Re: Commentary on the "protocol" draft from Robert Sanderson on 2015-02-08 (public-annotation@w3.org from February 2015)

From: Robert Sanderson <azaroth42@gmail.com>
Date: Sun, 8 Feb 2015 10:37:09 -0800
To: Ivan Herman <ivan@w3.org>
Cc: W3C Public Annotation List <public-annotation@w3.org>
Message-ID: <CABevsUEkR7v_5s6a0D7ES+9U1zRVeyoVbgin0m8mPwD7Ks2S_w@mail.gmail.com>
Hi Ivan,

>From my perspective, the things we would have done differently come from
the choice of technology stack and internal architecture, rather than LDP.
The LDP specification just puts in writing the best practices around REST,
with the addition of formalizing containers to manage and discover
resources, paging of large resources, and patching of RDF descriptions.

The Triannon architecture uses a graph internally, in order to work with a
Ruby gem called ActiveTriples (like ActiveModel but for RDF). This added
quite a lot of overhead, compared to treating the JSON serialization as the
internal model and transforming to Turtle (or other) on the way out.  There
are reasons why we did that, but the choice did make the implementation
harder, especially for an RDF newbie.

The overheads of following the standards come from the web architecture
rather than LDP -- as the nodes in the graph (anno, body, target, specific
resources, agents, etc) are resources, they should have their own URIs and
be separately dereferencable. Meaning that some agent needs to do that
dereferencing to stitch back together the entire "annotation" graph for the
client to work with.  Either all the clients can do that or some middleware
component can, which is why we implemented Triannon. The resources are all
still available by themselves, Triannon just saves the client some HTTP
interactions.  The same will be true at a much larger magnitude with search
results... getting back just a list of URIs rather than the full
annotations would be very expensive in terms of number of transactions
between client and server.

» **EXTRACTED DATA**:

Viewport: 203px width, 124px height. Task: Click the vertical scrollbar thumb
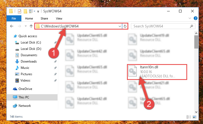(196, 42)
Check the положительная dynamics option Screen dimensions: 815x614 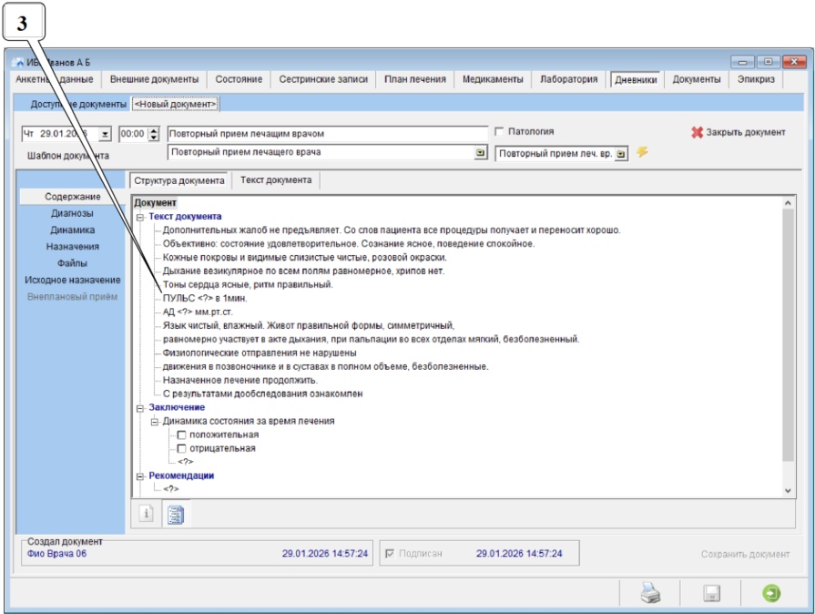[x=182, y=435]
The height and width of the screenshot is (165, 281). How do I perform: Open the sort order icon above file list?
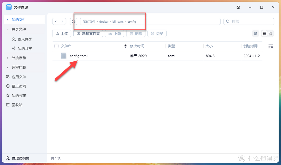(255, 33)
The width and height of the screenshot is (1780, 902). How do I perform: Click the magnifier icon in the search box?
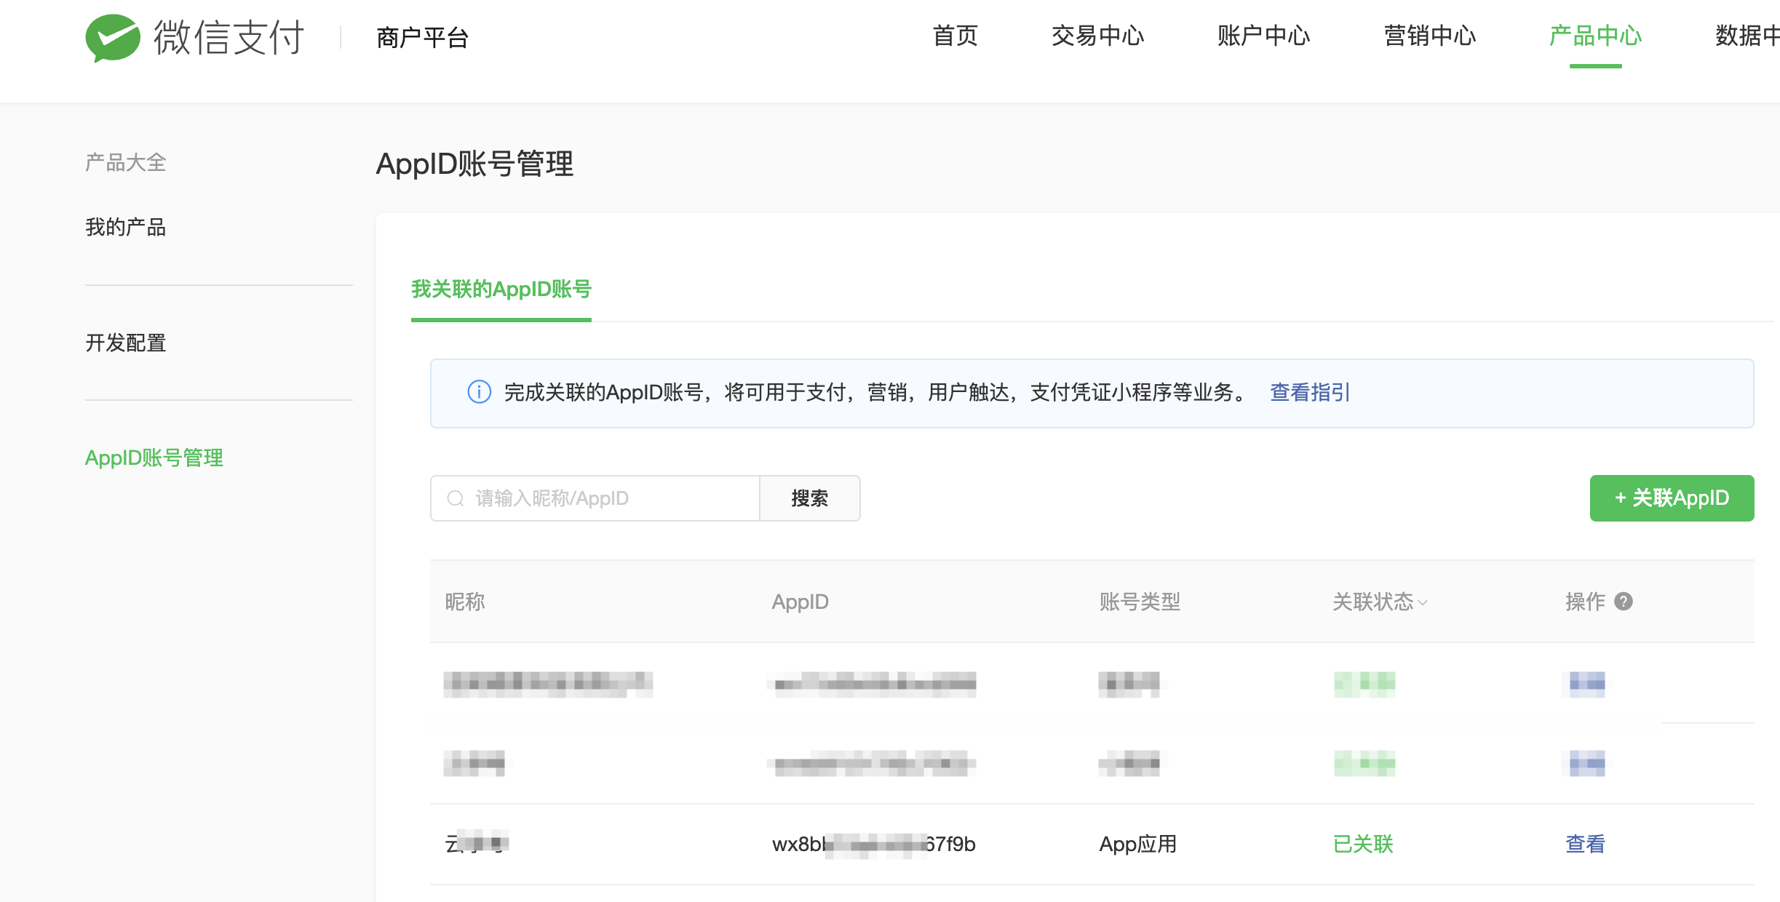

» **WHAT TO WORK ON**:
A – According to the email reply, which Ruby gem does the Triannon architecture use a graph internally to work with?
B – Rewrite the email reply from "From: Robert Sanderson" up to and including "rather than LDP.", substituting "software stack" for "technology stack".
The items have nothing to do with the email reply.

» **CORRECT ANSWERS**:
A – ActiveTriples.

B –
From: Robert Sanderson <azaroth42@gmail.com>
Date: Sun, 8 Feb 2015 10:37:09 -0800
To: Ivan Herman <ivan@w3.org>
Cc: W3C Public Annotation List <public-annotation@w3.org>
Message-ID: <CABevsUEkR7v_5s6a0D7ES+9U1zRVeyoVbgin0m8mPwD7Ks2S_w@mail.gmail.com>
Hi Ivan,

>From my perspective, the things we would have done differently come from
the choice of software stack and internal architecture, rather than LDP.